Mayor Bloomberg and Police Commissioner Ray Kelly discuss the state of security in New York City after Osama bin Laden's death. MTA's Jay Walder also weighs in.
Within minutes of a news conference at ground zero where authorities preached calm and vigilance after the killing of Osama bin Laden, the alarming 911 call came in.
The caller in Times Square on Monday afternoon reported that a suspicious package was sitting on the sidewalk at West 43rd Street and Eighth Avenue — a mere two blocks from where admitted terrorist Faisal Shahzad had failed in his frightening attempt to blow up a car bomb almost exactly a year earlier.
Unlike the Shahzad case, the scare fizzled out in a more familiar way: The New York Police Department patrol officers who swarmed the area quickly determined the package was a bag of garbage.
The NYPD says such false alarms have become a frequent but necessary annoyance for authorities laboring to protect a nervous city in the post-9/11 world.

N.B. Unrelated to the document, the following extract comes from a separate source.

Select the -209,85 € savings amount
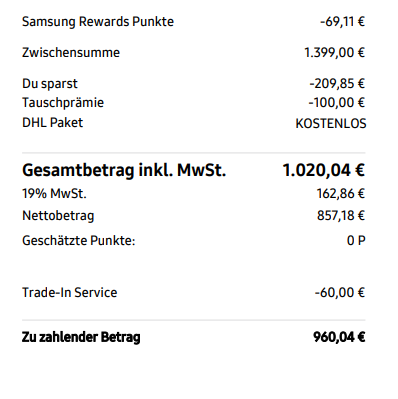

There were 10,566 reports of suspicious objects across the five boroughs in 2010. So far this year, the total was 2,775 as of Tuesday compared with 2,477 through the same period last year.
The reports sometimes result in the discovery of explosives that have nothing to do with terror, like when a volunteer doing gardening at a Manhattan cemetery last year dug up a discarded bag containing plastic explosives. But the vast majority of suspicious packages turn out to be nothing more than briefcases, backpacks or shopping bags innocently left unattended or discarded in transportation hubs or other high-traffic locations.
The daily totals typically spike when terrorist plot makes headlines here or overseas, NYPD spokesman Paul Browne said Tuesday. The false alarms themselves sometimes get break-in cable news coverage or feed chatter online, fueling further fright.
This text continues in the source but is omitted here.